• Problem to solve:
Reproduce the records word for word, with nothing left out.

(Saved entries)
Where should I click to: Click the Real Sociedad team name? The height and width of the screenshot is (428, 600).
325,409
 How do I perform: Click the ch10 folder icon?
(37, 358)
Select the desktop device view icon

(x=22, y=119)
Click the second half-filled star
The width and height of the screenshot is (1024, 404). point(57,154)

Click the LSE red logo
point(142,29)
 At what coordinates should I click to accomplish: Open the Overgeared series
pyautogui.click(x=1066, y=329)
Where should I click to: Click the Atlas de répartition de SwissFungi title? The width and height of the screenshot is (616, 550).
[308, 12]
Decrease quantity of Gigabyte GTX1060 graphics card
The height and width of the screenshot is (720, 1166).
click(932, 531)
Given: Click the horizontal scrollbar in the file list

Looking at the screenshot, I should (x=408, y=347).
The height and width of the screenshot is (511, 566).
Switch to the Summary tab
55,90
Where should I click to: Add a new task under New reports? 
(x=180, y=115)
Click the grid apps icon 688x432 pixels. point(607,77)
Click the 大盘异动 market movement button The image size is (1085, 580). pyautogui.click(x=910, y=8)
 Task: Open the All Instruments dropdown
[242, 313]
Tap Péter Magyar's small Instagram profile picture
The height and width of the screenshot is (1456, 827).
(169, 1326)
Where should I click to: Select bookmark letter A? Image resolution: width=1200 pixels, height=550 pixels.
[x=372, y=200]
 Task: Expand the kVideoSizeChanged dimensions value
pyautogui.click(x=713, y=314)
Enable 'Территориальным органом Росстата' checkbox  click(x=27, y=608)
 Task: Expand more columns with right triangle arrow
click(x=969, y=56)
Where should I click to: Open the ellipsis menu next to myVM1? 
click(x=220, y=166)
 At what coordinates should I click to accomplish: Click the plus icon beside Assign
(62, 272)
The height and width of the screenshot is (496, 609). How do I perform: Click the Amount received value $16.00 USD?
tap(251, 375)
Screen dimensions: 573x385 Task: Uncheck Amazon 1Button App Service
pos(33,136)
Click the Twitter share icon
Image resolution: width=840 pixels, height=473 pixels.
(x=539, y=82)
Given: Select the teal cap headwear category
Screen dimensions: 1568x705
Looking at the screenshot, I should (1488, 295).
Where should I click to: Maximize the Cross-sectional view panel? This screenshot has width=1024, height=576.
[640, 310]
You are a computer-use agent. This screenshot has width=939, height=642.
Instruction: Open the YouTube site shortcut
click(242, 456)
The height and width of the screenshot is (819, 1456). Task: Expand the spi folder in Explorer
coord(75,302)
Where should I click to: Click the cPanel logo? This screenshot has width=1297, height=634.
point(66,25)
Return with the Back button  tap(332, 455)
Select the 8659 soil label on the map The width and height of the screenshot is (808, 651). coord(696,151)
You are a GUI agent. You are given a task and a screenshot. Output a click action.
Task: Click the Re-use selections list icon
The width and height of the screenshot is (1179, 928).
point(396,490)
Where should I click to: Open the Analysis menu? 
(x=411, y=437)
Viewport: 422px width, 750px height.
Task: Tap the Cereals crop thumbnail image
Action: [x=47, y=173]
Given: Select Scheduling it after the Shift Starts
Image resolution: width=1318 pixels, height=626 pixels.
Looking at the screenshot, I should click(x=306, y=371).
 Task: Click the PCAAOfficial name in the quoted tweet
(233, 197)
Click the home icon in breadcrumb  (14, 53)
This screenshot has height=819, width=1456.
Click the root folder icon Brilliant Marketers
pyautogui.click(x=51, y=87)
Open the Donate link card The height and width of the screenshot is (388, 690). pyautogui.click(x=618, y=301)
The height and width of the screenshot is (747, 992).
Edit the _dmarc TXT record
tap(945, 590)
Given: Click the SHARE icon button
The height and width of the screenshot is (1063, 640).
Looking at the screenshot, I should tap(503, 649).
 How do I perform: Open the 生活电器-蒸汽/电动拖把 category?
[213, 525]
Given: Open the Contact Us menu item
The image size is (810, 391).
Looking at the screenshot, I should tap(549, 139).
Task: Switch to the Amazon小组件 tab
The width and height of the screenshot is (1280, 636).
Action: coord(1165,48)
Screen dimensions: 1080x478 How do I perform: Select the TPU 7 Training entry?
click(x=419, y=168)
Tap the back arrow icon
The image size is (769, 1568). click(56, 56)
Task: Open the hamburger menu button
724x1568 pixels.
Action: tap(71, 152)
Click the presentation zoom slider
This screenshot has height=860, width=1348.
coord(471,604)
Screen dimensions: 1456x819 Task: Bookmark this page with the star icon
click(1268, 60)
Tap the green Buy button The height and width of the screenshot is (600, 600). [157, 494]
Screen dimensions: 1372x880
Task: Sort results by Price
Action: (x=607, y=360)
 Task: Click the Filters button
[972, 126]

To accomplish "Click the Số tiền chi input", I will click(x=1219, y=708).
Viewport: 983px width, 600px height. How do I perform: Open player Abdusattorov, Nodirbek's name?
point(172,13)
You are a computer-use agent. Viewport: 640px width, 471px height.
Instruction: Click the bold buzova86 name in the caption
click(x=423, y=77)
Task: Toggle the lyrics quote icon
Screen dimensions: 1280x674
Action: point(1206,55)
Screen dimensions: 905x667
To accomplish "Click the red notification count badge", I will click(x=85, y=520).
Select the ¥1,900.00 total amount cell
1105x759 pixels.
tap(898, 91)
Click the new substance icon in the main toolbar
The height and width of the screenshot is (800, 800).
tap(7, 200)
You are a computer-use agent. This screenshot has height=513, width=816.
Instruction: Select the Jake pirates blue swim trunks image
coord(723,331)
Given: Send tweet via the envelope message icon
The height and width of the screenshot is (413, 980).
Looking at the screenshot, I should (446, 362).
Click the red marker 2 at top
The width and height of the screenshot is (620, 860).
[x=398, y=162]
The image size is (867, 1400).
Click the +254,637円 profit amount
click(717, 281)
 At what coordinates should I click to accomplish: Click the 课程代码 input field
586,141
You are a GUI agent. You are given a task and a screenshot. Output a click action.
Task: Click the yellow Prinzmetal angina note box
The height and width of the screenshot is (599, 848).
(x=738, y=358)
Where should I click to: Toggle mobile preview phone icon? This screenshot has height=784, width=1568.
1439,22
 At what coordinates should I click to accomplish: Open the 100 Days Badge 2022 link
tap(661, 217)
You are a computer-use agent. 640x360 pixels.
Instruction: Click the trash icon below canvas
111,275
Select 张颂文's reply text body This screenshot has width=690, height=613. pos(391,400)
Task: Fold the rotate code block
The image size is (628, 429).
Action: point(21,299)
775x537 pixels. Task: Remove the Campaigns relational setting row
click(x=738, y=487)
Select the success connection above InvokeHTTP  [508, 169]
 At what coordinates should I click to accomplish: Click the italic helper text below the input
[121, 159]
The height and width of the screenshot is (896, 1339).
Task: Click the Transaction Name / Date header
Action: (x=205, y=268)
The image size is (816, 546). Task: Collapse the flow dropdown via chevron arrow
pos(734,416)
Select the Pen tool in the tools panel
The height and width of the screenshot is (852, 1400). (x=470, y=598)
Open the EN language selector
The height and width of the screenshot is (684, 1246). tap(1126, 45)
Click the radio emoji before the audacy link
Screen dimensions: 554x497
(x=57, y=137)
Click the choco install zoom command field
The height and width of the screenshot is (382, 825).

• Finished task:
Where should I click to: Click the Real Sociedad team name? The height and width of the screenshot is (428, 600).
325,409
 How do I perform: Click the ch10 folder icon?
(37, 358)
Select the desktop device view icon

(x=22, y=119)
Click the second half-filled star
The width and height of the screenshot is (1024, 404). point(57,154)

Click the LSE red logo
point(142,29)
 At what coordinates should I click to accomplish: Open the Overgeared series
pyautogui.click(x=1066, y=329)
Where should I click to: Click the Atlas de répartition de SwissFungi title? The width and height of the screenshot is (616, 550).
[308, 12]
Decrease quantity of Gigabyte GTX1060 graphics card
The height and width of the screenshot is (720, 1166).
click(932, 531)
Given: Click the horizontal scrollbar in the file list

Looking at the screenshot, I should (x=408, y=347).
The height and width of the screenshot is (511, 566).
Switch to the Summary tab
55,90
Where should I click to: Add a new task under New reports? 
(x=180, y=115)
Click the grid apps icon 688x432 pixels. point(607,77)
Click the 大盘异动 market movement button The image size is (1085, 580). pyautogui.click(x=910, y=8)
 Task: Open the All Instruments dropdown
[242, 313]
Tap Péter Magyar's small Instagram profile picture
The height and width of the screenshot is (1456, 827).
(169, 1326)
Where should I click to: Select bookmark letter A? Image resolution: width=1200 pixels, height=550 pixels.
[x=372, y=200]
 Task: Expand the kVideoSizeChanged dimensions value
pyautogui.click(x=713, y=314)
Enable 'Территориальным органом Росстата' checkbox  click(x=27, y=608)
 Task: Expand more columns with right triangle arrow
click(x=969, y=56)
Where should I click to: Open the ellipsis menu next to myVM1? 
click(x=220, y=166)
 At what coordinates should I click to accomplish: Click the plus icon beside Assign
(62, 272)
The height and width of the screenshot is (496, 609). How do I perform: Click the Amount received value $16.00 USD?
tap(251, 375)
Screen dimensions: 573x385 Task: Uncheck Amazon 1Button App Service
pos(33,136)
Click the Twitter share icon
Image resolution: width=840 pixels, height=473 pixels.
(x=539, y=82)
Given: Select the teal cap headwear category
Screen dimensions: 1568x705
Looking at the screenshot, I should (1488, 295).
Where should I click to: Maximize the Cross-sectional view panel? This screenshot has width=1024, height=576.
[640, 310]
You are a computer-use agent. This screenshot has width=939, height=642.
Instruction: Open the YouTube site shortcut
click(242, 456)
The height and width of the screenshot is (819, 1456). Task: Expand the spi folder in Explorer
coord(75,302)
Where should I click to: Click the cPanel logo? This screenshot has width=1297, height=634.
point(66,25)
Return with the Back button  tap(332, 455)
Select the 8659 soil label on the map The width and height of the screenshot is (808, 651). coord(696,151)
You are a GUI agent. You are given a task and a screenshot. Output a click action.
Task: Click the Re-use selections list icon
The width and height of the screenshot is (1179, 928).
point(396,490)
Where should I click to: Open the Analysis menu? 
(x=411, y=437)
Viewport: 422px width, 750px height.
Task: Tap the Cereals crop thumbnail image
Action: [x=47, y=173]
Given: Select Scheduling it after the Shift Starts
Image resolution: width=1318 pixels, height=626 pixels.
Looking at the screenshot, I should click(x=306, y=371).
 Task: Click the PCAAOfficial name in the quoted tweet
(233, 197)
Click the home icon in breadcrumb  (14, 53)
This screenshot has height=819, width=1456.
Click the root folder icon Brilliant Marketers
pyautogui.click(x=51, y=87)
Open the Donate link card The height and width of the screenshot is (388, 690). pyautogui.click(x=618, y=301)
The height and width of the screenshot is (747, 992).
Edit the _dmarc TXT record
tap(945, 590)
Given: Click the SHARE icon button
The height and width of the screenshot is (1063, 640).
Looking at the screenshot, I should tap(503, 649).
 How do I perform: Open the 生活电器-蒸汽/电动拖把 category?
[213, 525]
Given: Open the Contact Us menu item
The image size is (810, 391).
Looking at the screenshot, I should tap(549, 139).
Task: Switch to the Amazon小组件 tab
The width and height of the screenshot is (1280, 636).
Action: coord(1165,48)
Screen dimensions: 1080x478 How do I perform: Select the TPU 7 Training entry?
click(x=419, y=168)
Tap the back arrow icon
The image size is (769, 1568). click(56, 56)
Task: Open the hamburger menu button
724x1568 pixels.
Action: tap(71, 152)
Click the presentation zoom slider
This screenshot has height=860, width=1348.
coord(471,604)
Screen dimensions: 1456x819 Task: Bookmark this page with the star icon
click(1268, 60)
Tap the green Buy button The height and width of the screenshot is (600, 600). [157, 494]
Screen dimensions: 1372x880
Task: Sort results by Price
Action: (x=607, y=360)
 Task: Click the Filters button
[972, 126]

To accomplish "Click the Số tiền chi input", I will click(x=1219, y=708).
Viewport: 983px width, 600px height. How do I perform: Open player Abdusattorov, Nodirbek's name?
point(172,13)
You are a computer-use agent. Viewport: 640px width, 471px height.
Instruction: Click the bold buzova86 name in the caption
click(x=423, y=77)
Task: Toggle the lyrics quote icon
Screen dimensions: 1280x674
Action: point(1206,55)
Screen dimensions: 905x667
To accomplish "Click the red notification count badge", I will click(x=85, y=520).
Select the ¥1,900.00 total amount cell
1105x759 pixels.
tap(898, 91)
Click the new substance icon in the main toolbar
The height and width of the screenshot is (800, 800).
tap(7, 200)
You are a computer-use agent. This screenshot has height=513, width=816.
Instruction: Select the Jake pirates blue swim trunks image
coord(723,331)
Given: Send tweet via the envelope message icon
The height and width of the screenshot is (413, 980).
Looking at the screenshot, I should (446, 362).
Click the red marker 2 at top
The width and height of the screenshot is (620, 860).
[x=398, y=162]
The image size is (867, 1400).
Click the +254,637円 profit amount
click(717, 281)
 At what coordinates should I click to accomplish: Click the 课程代码 input field
586,141
You are a GUI agent. You are given a task and a screenshot. Output a click action.
Task: Click the yellow Prinzmetal angina note box
The height and width of the screenshot is (599, 848).
(x=738, y=358)
Where should I click to: Toggle mobile preview phone icon? This screenshot has height=784, width=1568.
1439,22
 At what coordinates should I click to accomplish: Open the 100 Days Badge 2022 link
tap(661, 217)
You are a computer-use agent. 640x360 pixels.
Instruction: Click the trash icon below canvas
111,275
Select 张颂文's reply text body This screenshot has width=690, height=613. pos(391,400)
Task: Fold the rotate code block
The image size is (628, 429).
Action: point(21,299)
775x537 pixels. Task: Remove the Campaigns relational setting row
click(x=738, y=487)
Select the success connection above InvokeHTTP  [508, 169]
 At what coordinates should I click to accomplish: Click the italic helper text below the input
[121, 159]
The height and width of the screenshot is (896, 1339).
Task: Click the Transaction Name / Date header
Action: (x=205, y=268)
The image size is (816, 546). Task: Collapse the flow dropdown via chevron arrow
pos(734,416)
Select the Pen tool in the tools panel
The height and width of the screenshot is (852, 1400). (x=470, y=598)
Open the EN language selector
The height and width of the screenshot is (684, 1246). tap(1126, 45)
Click the radio emoji before the audacy link
Screen dimensions: 554x497
(x=57, y=137)
Click the choco install zoom command field
The height and width of the screenshot is (382, 825).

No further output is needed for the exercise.